*WHAT IS EXPECTED*: Of all the lines below, return only those starting with the line holding "This screenshot has height=525, width=614." and going on through the line holding "has width=598, height=632.", exactly as written.

Stored data entries
------------------------------------------------------------------------
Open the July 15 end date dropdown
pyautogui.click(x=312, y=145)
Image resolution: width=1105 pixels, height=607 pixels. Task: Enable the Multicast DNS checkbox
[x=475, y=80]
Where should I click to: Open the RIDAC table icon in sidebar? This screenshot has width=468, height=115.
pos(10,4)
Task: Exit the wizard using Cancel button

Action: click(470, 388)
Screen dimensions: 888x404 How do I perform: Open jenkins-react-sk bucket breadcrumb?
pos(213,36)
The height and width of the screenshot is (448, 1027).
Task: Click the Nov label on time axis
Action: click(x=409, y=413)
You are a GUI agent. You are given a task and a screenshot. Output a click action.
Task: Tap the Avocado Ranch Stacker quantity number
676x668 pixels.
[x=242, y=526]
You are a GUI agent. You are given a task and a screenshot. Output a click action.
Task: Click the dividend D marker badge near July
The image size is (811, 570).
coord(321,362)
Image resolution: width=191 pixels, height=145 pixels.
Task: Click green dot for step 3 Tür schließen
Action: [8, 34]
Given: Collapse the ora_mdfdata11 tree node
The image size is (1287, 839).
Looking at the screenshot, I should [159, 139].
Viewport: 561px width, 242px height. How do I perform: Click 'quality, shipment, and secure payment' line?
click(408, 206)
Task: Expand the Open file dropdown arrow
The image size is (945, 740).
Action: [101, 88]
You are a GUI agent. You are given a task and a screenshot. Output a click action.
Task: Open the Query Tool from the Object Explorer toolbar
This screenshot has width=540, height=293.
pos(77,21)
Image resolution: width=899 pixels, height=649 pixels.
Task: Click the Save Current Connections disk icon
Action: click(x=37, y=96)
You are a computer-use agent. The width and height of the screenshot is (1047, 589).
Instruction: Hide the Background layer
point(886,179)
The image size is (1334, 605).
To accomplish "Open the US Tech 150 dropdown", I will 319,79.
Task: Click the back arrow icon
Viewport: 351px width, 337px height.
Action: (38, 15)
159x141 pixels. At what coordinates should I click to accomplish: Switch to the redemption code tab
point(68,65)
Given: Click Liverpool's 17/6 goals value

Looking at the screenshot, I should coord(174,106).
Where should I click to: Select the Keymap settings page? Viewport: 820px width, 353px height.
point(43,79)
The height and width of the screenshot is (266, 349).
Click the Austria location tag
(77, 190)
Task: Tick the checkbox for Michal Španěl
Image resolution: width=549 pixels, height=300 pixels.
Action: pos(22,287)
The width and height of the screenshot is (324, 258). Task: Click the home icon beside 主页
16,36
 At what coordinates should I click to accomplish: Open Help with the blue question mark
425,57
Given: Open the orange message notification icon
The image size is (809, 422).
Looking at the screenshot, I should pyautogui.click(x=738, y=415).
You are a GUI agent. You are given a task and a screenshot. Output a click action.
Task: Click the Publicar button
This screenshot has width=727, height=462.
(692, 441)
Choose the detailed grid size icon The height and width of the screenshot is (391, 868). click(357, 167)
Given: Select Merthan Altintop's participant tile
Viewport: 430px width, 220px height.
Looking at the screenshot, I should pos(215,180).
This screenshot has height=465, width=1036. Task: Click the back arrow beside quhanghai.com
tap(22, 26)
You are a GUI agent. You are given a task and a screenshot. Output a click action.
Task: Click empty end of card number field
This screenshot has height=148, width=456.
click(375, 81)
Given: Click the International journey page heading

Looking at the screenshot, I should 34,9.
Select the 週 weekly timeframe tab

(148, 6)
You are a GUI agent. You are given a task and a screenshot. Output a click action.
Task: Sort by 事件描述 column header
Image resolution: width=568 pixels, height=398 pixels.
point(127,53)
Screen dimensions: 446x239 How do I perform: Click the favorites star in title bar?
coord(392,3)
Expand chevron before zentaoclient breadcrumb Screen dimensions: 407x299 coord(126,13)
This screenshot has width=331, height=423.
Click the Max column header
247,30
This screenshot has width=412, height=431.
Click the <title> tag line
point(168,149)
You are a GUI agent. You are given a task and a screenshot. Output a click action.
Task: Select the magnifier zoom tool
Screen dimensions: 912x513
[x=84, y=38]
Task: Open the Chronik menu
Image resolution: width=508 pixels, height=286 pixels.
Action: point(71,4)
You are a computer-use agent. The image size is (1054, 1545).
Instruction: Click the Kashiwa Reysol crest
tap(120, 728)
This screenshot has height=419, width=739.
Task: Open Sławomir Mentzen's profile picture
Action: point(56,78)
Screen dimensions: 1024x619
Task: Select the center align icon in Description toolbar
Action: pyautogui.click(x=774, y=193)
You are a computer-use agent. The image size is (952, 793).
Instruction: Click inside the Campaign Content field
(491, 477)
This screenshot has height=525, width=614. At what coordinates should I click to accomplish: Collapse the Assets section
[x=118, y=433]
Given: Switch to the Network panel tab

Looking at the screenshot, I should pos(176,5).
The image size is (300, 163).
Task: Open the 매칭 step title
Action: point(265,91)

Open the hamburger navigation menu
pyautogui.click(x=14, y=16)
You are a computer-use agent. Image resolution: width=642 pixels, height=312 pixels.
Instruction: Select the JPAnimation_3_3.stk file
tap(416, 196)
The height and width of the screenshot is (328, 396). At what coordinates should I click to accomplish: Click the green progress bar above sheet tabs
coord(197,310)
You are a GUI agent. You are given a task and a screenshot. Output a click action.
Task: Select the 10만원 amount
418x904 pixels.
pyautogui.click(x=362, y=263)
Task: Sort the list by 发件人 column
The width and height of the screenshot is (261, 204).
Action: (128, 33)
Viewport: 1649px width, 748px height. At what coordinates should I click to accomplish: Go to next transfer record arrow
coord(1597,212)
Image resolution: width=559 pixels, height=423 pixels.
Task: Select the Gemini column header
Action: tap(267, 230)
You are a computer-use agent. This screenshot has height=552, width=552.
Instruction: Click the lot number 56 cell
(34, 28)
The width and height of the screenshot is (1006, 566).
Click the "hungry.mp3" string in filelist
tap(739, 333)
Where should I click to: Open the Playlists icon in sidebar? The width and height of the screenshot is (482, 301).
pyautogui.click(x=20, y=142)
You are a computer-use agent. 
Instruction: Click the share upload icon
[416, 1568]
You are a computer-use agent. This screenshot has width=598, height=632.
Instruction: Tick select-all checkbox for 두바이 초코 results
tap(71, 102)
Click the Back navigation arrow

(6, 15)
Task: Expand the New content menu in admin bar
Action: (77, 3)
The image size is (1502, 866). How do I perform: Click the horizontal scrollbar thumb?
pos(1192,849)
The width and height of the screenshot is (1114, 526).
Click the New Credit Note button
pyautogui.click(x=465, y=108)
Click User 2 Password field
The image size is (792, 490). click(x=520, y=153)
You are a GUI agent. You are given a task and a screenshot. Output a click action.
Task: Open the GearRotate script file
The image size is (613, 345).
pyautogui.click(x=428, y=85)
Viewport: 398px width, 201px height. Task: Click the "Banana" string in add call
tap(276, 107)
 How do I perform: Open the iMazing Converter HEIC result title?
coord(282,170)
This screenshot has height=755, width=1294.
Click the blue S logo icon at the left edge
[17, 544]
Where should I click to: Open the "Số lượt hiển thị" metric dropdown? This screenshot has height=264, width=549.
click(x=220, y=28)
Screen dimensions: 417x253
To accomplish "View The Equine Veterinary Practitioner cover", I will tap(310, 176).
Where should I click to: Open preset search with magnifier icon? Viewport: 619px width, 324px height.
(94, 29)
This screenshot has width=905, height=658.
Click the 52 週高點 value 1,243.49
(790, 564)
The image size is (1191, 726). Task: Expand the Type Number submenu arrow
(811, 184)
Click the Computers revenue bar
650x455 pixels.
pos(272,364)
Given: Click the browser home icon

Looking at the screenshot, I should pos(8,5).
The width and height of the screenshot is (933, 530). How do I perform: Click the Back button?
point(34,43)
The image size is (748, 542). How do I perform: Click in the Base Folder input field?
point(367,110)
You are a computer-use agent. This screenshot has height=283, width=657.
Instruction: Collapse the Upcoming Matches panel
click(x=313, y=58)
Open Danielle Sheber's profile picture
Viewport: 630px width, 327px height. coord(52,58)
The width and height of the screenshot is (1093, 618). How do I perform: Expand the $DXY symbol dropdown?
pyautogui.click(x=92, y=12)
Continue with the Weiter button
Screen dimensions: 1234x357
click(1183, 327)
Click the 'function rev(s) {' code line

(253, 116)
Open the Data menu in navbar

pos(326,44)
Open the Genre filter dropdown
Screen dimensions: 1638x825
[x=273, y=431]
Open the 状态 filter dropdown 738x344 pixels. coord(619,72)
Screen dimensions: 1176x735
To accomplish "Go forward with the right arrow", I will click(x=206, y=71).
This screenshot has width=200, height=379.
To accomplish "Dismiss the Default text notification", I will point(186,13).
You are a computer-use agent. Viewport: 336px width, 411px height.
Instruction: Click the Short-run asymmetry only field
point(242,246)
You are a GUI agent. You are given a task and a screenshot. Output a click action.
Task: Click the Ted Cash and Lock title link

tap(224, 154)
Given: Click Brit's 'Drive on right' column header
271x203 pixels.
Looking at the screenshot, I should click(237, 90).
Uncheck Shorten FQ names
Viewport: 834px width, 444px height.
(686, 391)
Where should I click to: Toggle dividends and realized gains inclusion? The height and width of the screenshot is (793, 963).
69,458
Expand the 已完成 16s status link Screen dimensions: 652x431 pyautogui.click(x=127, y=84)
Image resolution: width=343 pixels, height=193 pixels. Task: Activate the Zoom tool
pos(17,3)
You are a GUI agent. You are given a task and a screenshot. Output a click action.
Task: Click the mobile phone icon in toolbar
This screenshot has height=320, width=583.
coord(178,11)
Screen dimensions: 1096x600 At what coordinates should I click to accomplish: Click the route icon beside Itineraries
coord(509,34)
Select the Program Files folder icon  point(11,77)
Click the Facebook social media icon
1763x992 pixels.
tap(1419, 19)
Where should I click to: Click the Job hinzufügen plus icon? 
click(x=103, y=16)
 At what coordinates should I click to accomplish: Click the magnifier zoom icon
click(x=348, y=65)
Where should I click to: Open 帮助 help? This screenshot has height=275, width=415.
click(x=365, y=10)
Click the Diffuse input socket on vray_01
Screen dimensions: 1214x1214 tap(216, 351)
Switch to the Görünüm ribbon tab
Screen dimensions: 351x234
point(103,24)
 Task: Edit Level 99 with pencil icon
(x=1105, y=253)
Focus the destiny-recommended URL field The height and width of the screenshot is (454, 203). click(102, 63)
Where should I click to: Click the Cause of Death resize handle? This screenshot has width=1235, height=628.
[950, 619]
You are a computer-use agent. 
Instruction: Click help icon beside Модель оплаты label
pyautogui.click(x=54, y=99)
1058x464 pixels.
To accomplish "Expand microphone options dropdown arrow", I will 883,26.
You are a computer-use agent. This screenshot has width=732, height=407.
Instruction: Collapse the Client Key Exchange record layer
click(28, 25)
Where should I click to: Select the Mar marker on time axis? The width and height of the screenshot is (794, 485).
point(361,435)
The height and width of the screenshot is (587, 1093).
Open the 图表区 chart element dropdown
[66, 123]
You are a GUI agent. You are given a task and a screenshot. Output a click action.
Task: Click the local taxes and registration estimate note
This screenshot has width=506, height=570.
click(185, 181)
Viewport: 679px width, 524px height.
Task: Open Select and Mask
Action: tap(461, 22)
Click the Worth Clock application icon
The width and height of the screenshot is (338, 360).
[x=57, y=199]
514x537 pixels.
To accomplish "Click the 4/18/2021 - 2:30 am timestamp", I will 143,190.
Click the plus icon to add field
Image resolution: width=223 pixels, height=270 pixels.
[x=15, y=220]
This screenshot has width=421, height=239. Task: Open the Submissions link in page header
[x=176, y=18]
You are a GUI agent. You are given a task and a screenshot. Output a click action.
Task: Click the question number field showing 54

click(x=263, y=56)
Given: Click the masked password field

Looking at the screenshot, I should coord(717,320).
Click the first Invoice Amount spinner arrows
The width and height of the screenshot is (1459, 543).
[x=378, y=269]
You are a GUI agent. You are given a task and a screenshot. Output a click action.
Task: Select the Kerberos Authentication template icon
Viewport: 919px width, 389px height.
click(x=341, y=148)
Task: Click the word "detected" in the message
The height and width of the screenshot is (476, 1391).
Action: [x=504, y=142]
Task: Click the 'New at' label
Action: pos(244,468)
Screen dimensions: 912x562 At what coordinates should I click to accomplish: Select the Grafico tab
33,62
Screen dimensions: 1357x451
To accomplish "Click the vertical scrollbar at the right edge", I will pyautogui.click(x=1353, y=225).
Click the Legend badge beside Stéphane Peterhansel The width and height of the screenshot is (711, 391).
------------------------------------------------------------------------
*EXERCISE SOLUTION*:
This screenshot has height=525, width=614. At what coordinates should I click to accomplish: Collapse the Assets section
[x=118, y=433]
Given: Switch to the Network panel tab

Looking at the screenshot, I should pos(176,5).
The image size is (300, 163).
Task: Open the 매칭 step title
Action: point(265,91)

Open the hamburger navigation menu
pyautogui.click(x=14, y=16)
You are a computer-use agent. Image resolution: width=642 pixels, height=312 pixels.
Instruction: Select the JPAnimation_3_3.stk file
tap(416, 196)
The height and width of the screenshot is (328, 396). At what coordinates should I click to accomplish: Click the green progress bar above sheet tabs
coord(197,310)
You are a GUI agent. You are given a task and a screenshot. Output a click action.
Task: Select the 10만원 amount
418x904 pixels.
pyautogui.click(x=362, y=263)
Task: Sort the list by 发件人 column
The width and height of the screenshot is (261, 204).
Action: (128, 33)
Viewport: 1649px width, 748px height. At what coordinates should I click to accomplish: Go to next transfer record arrow
coord(1597,212)
Image resolution: width=559 pixels, height=423 pixels.
Task: Select the Gemini column header
Action: tap(267, 230)
You are a computer-use agent. This screenshot has height=552, width=552.
Instruction: Click the lot number 56 cell
(34, 28)
The width and height of the screenshot is (1006, 566).
Click the "hungry.mp3" string in filelist
tap(739, 333)
Where should I click to: Open the Playlists icon in sidebar? The width and height of the screenshot is (482, 301).
pyautogui.click(x=20, y=142)
You are a computer-use agent. 
Instruction: Click the share upload icon
[416, 1568]
You are a computer-use agent. This screenshot has width=598, height=632.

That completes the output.